Other than the computer, what is your most important tool? I would say pen and paper . . . or the band saw. My process is very hands-on, so I'm more likely to draw something full-size and make rough prototypes out of pine and foam before I would get to the computer stage.
What is the best part of your job? Creating new things. Bringing something to life that's never existed before—it's the ultimate satisfaction. That first time that you sit in the chair that you designed and spent countless hours refining every little detail, it's a pretty amazing feeling.
What is the worst part of your job? Bookkeeping. I never realized how much of my time would be spent on bookkeeping and e-mailing and doing all the paperwork that goes into the backend. You know, I consider myself lucky if I spend a couple hours a day designing. That's what I work for, but more often than not it's a lot of paperwork and correspondence, and that's the part I don't necessarily love.
What time do you get up and go to bed? I get up around 6:30 in the morning and go to bed by around midnight. My wife—who works from our studio—works East Coast hours, so we start work at our house around 7:00 or 7:30 every day.
How do you procrastinate? Mostly, when I procrastinate, I clean and organize things. Or go on Instagram.
What is your favorite productivity tip or trick? I guess the biggest thing is just to never stop. If you get stuck on something, recognize that you're stuck and keep moving. Just move on to something else. I'm constantly giving myself a long to-do list, and whenever I'm at a point where I don't want to do something on that list, I look at the next thing and just move forward.
What is the most important quality in a designer? Execution. Having ideas isn't the hardest part. The hardest part is actually to be able to execute and push through those ideas.
What is the most widespread misunderstanding about design or designers? Well, for designers, I guess it would be how much time is actually spent designing. I thought that I would spend 30 to 40 hours a week doing design, and I'm lucky if I spend 10 hours a week. It's rare that I have time to come up with new ideas.
What is your most prized design possession? I have a Jielde lamp that I love. It's a midcentury French design. I got it at a flea market years ago. It's on my desk, and it's just a great piece of industrial design.

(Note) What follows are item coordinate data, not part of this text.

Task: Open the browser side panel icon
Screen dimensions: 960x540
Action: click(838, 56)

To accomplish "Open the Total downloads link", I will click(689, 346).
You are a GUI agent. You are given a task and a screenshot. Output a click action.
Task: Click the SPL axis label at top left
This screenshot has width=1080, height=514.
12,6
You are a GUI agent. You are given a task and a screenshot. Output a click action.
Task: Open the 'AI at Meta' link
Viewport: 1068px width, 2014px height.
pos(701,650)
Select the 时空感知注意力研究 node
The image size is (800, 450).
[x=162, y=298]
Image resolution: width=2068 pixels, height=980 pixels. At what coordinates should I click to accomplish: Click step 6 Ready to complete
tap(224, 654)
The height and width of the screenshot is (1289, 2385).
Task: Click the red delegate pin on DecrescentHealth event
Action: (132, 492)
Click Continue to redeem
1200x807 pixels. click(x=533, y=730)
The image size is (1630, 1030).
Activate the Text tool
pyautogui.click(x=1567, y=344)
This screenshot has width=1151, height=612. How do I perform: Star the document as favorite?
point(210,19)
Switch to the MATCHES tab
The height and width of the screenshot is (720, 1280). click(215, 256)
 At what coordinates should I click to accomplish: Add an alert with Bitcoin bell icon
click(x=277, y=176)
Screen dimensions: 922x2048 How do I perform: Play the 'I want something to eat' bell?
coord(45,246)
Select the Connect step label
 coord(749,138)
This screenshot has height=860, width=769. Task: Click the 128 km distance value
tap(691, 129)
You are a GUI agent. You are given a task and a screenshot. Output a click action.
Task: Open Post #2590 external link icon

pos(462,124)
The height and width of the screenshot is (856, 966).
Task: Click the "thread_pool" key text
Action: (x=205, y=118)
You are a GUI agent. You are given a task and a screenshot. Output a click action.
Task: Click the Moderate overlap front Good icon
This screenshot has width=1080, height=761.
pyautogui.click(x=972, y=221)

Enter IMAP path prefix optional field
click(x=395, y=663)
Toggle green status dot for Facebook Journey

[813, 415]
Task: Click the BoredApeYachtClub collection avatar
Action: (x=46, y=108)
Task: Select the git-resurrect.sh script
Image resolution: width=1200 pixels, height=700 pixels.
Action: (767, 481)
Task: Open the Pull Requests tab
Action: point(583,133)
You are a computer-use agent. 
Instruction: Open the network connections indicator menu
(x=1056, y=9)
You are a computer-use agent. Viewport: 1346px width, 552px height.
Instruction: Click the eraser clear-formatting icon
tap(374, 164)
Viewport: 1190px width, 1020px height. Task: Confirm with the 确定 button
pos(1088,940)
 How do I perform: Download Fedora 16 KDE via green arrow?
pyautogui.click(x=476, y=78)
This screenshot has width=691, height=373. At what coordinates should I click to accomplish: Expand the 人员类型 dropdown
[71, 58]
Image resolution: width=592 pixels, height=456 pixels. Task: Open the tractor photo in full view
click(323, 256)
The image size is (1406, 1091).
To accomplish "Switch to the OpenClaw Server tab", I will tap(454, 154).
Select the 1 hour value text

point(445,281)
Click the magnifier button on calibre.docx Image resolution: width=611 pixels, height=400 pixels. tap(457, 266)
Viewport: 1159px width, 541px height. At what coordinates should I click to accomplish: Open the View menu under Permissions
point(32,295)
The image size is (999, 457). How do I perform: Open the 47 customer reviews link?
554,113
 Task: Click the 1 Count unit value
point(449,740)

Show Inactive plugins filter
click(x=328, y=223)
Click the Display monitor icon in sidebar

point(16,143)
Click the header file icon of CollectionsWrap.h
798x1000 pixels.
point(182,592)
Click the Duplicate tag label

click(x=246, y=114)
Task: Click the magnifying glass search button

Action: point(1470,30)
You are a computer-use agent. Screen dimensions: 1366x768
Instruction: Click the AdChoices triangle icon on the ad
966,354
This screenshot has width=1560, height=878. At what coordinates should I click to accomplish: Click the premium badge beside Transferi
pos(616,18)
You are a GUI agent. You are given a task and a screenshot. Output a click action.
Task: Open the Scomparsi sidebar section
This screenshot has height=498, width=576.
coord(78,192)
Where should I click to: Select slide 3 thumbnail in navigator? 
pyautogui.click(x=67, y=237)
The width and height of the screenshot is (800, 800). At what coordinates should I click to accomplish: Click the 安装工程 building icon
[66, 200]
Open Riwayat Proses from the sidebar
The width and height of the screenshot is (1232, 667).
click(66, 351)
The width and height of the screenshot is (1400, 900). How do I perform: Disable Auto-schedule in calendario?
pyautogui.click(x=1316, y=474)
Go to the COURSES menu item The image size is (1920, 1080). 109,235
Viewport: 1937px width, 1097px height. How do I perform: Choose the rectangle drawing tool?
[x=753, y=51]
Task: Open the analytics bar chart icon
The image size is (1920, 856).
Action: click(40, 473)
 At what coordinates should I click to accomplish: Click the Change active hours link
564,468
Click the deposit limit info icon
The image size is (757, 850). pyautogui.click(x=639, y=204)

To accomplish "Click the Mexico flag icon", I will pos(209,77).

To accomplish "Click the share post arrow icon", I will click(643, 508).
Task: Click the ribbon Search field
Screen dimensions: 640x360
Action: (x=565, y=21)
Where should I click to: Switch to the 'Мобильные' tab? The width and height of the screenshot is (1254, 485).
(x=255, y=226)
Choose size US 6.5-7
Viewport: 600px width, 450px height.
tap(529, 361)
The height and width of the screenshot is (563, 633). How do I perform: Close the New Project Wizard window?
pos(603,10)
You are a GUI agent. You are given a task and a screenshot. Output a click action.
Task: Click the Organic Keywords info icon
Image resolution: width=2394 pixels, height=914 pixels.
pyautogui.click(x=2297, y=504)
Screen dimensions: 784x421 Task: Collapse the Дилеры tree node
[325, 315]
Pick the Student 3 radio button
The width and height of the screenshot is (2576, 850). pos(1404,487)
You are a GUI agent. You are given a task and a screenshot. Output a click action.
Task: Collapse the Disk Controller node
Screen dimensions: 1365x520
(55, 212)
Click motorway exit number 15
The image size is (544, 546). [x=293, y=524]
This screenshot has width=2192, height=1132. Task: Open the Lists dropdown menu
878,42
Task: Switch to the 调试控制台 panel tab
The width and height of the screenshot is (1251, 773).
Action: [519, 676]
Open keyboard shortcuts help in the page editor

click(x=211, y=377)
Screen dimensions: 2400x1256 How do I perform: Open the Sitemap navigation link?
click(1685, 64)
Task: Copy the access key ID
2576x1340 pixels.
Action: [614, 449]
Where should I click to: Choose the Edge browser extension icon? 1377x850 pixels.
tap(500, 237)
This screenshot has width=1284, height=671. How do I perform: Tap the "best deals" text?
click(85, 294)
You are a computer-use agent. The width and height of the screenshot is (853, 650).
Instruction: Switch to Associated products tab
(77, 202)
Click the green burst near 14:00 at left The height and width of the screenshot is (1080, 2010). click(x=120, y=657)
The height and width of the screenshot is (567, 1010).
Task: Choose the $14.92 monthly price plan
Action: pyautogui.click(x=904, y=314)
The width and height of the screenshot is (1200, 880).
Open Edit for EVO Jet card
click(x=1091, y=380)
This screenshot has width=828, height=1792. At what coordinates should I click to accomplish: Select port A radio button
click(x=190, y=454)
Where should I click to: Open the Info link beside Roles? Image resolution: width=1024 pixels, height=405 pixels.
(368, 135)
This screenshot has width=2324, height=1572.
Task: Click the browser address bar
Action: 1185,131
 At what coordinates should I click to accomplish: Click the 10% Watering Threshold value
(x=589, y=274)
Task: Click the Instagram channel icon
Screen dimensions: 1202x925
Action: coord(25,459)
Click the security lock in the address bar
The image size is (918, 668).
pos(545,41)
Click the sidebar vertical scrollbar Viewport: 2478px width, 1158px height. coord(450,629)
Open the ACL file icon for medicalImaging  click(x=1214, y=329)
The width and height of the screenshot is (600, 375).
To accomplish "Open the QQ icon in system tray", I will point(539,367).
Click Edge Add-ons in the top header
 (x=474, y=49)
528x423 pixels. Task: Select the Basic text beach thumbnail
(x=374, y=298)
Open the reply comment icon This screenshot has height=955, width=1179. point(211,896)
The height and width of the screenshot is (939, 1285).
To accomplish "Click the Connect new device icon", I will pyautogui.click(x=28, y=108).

What is exciting you in design right now? The ability of the Internet to create new channels of distribution. I wouldn't be in business if it wasn't for this ability to set up my own e-commerce site and have this direct relationship with the consumer. I think the opportunity now for local self-production is really made possible because the Internet is this great democratizer. And it allows for a whole new crop of objects that wouldn't have been able to come to life 10 years ago.
If you could redesign anything, what would you choose? I would love to redesign the Bic lighter. Something that's so perfect, affordable and ubiquitous. I would love the chance to take on a project like that.
What do you hope to be doing in 10 years? I hope to have more furniture being licensed by some of the bigger European and American furniture and lighting producers, while also continuing to have my small studio practice of self-produced work. I'm really attracted to this idea of building a studio that does both of those things.
Lastly, who's more fun to have a drink with: architects, industrial designers or graphic designers? I have friends among all three. I wouldn't necessarily be able to pick. I will say, though, that architects are the easiest to make fun of.